Chinga a tu madre, qué poca madre, no tienes madre, estoy hasta la madre, me vale madres, qué madres es eso, es una madrecita, te parto la madre, ni madres, chingada madre… y así, mentadas de madre de a madres.

Gracias a la mujer que nos enseñó a hacer rayitas, a sostener un tenedor, a hacer la señal de la cruz, a la que nos echó porras, a la que nos llevó corriendo al hospital con la cabeza o rodilla ensangrentada, a la que enfrentó al maestro, compañero o vecino abusivo. Gracias a la mujer que nos peinaba, que bailaba y cantaba con nosotros. Gracias a las madres que tuvieron la sabiduría de enseñarnos que más allá de ser importantes o famosos debíamos ser felices.

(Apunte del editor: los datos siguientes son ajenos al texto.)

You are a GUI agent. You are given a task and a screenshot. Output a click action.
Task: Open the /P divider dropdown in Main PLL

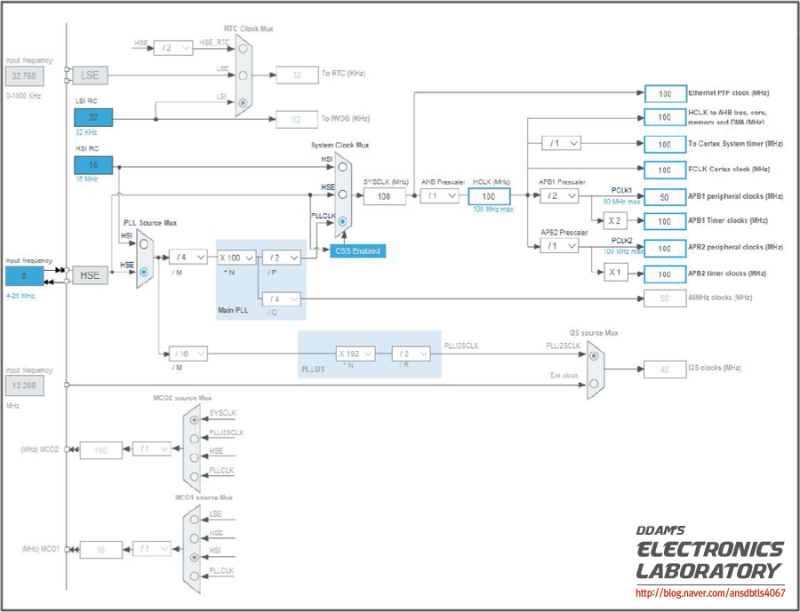pos(280,257)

La madre, esa mujer que idolatramos de niños y a la que no queríamos perder de vista ni un segundo; a la que negamos o de la que nos avergonzamos como adolescentes, con la que se discute y apenas se tolera como adulto, y a la que se vuelve arrepentido cuando uno mismo se convierte en madre o padre, y por fin comprende la difícil, dificilísima función que cumple la madre, sin más guía que su intuición, buena intención y una carga infinita de amor.

La mujer con la que siempre nos sentimos en deuda, a la que cuesta decirle que se le quiere, por la que sentimos que no hicimos lo suficiente o no le agradecimos tanto como debíamos.
(¡Aprovecha ahora, llámala por teléfono, si la tienes a mano abrázala, pídele perdón si debes, o enciende una luz en su memoria si ya no está!)

Gracias mamá por creer en tu obra, por tu amor sin condición, gracias por vernos hermosos aunque para el resto no lo seamos, gracias por creer que somos los más inteligentes y mejores que los demás.

Un aplauso cargado de emoción y amor a la madre, a la obrera que recibe entre sus manos la materia prima en forma de un recién nacido y que entrega su vida entera para formar mujeres y hombres de bien, su obra maestra, sus hijos.